Memory cocktail therapy: a general learning-based framework to optimize dynamic tradeoffs in NVMs

Non-volatile memories (NVMs) have attracted significant interest recently due to their high-density, low static power, and persistence. There are, however, several challenges associated with building practical systems from NVMs, including limited write endurance and long latencies. Researchers have proposed a variety of architectural techniques which can achieve different tradeoffs between lifetime, performance and energy efficiency; however, no individual technique can satisfy requirements for all applications and different objectives. Hence, we propose Memory Cocktail Therapy (MCT), a general, learning-based framework that adaptively chooses the best techniques for the current application and objectives.
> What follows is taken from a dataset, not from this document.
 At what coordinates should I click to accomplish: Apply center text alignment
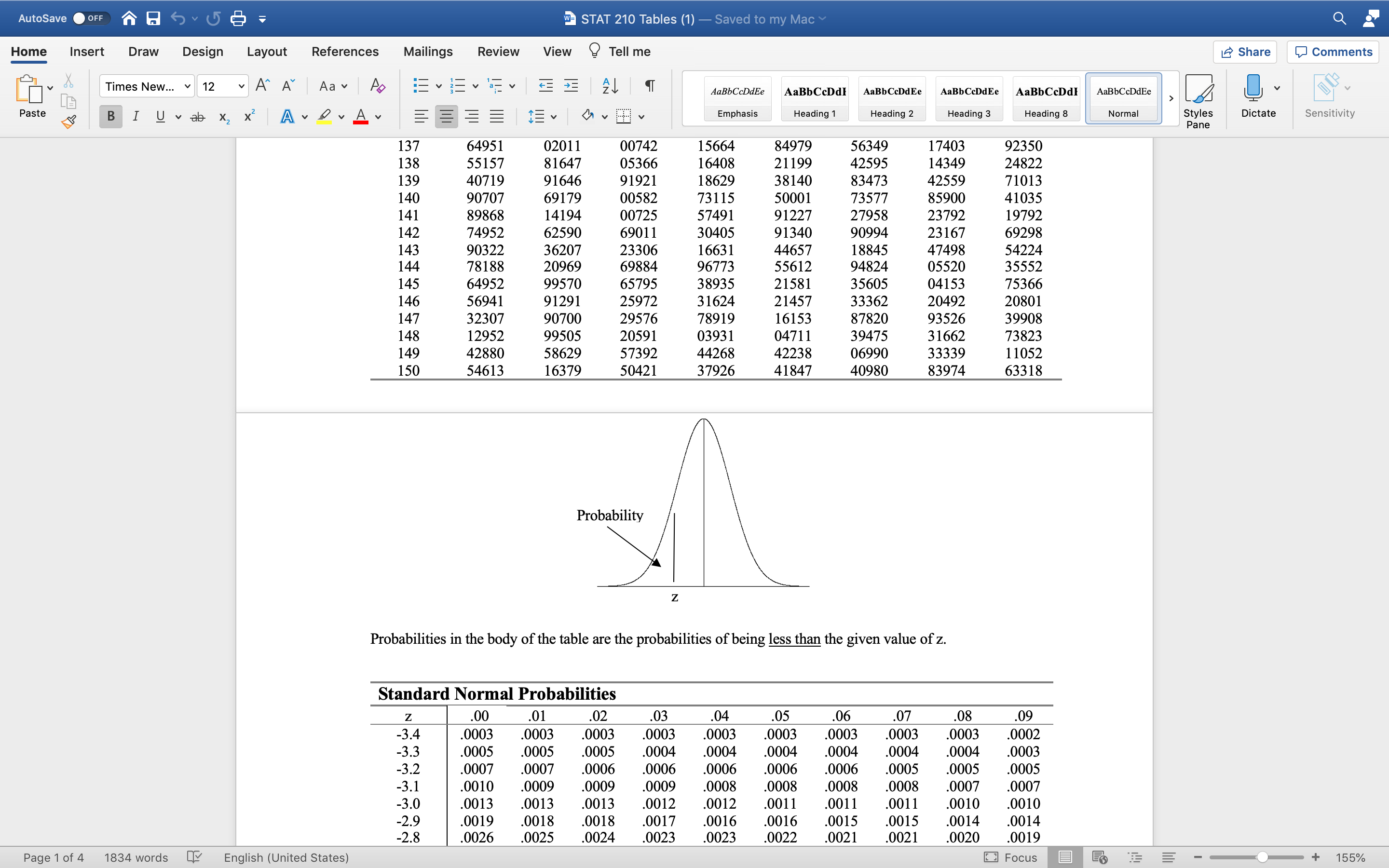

Specifically, MCT performs four procedures to adapt the techniques to various scenarios. First, MCT formulates a high-dimensional configuration space from all different combinations of techniques. Second, MCT selects primary features from the configuration space with lasso regularization. Third, MCT estimates lifetime, performance and energy consumption using lightweight online predictors (eg. quadratic regression and gradient boosting) and a small set of configurations guided by the selected features. Finally, given the estimation of all configurations, MCT selects the optimal configuration based on the user-defined objectives. As a proof of concept, we test MCT's ability to guarantee different lifetime targets and achieve 95% of maximum performance, while minimizing energy consumption. We find that MCT improves performance by 9.24% and reduces energy by 7.95% compared to the best static configuration. Moreover, the performance of MCT is 94.49% of the ideal configuration with only 5.3% more energy consumption.